▶ [What you will do]
**a.** In the warrant amendment, under the laws of which country is the Company incorporated?
**b.** Reproduce the part of the warrant amendment starting at "THIS AMENDMENT TO" and ending at "(as defined herein).".

▶ [Quoted passage]
☆ ☆ ☆ ☆

EX-10.1 2 exh_101.htm EXHIBIT 10.1

Exhibit 10.1

 

AMENDMENT TO SERIES A WARRANT TO SUBSCRIBE FOR ORDINARY SHARES REPRESENTED BY AMERICAN DEPOSITARY SHARES

 

THIS AMENDMENT TO SERIES A WARRANT TO SUBSCRIBE FOR ORDINARY SHARES REPRESENTED BY AMERICAN DEPOSITARY SHARES (this “Amendment”), dated as of May __, 2024, is entered into by and between Evaxion Biotech A/S, a public limited liability company incorporated under the laws of the Kingdom of Denmark (the “Company”), and ______________ (the “Holder”). Capitalized terms used but not otherwise defined herein shall have the meaning ascribed to them in the Warrant (as defined herein).

☆ ☆ ☆ ☆

▶ [Data rows]

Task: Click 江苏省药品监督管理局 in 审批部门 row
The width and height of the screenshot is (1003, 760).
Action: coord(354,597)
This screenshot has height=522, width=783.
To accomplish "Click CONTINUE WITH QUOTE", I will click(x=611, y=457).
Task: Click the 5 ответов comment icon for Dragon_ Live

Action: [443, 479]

☆ ☆ ☆ ☆

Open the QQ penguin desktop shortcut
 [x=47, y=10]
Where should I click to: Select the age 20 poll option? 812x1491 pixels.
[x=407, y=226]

☆ ☆ ☆ ☆

▶ [Solutions to the exercise]
**a.** The Kingdom of Denmark.

**b.**
THIS AMENDMENT TO SERIES A WARRANT TO SUBSCRIBE FOR ORDINARY SHARES REPRESENTED BY AMERICAN DEPOSITARY SHARES (this “Amendment”), dated as of May __, 2024, is entered into by and between Evaxion Biotech A/S, a public limited liability company incorporated under the laws of the Kingdom of Denmark (the “Company”), and ______________ (the “Holder”). Capitalized terms used but not otherwise defined herein shall have the meaning ascribed to them in the Warrant (as defined herein).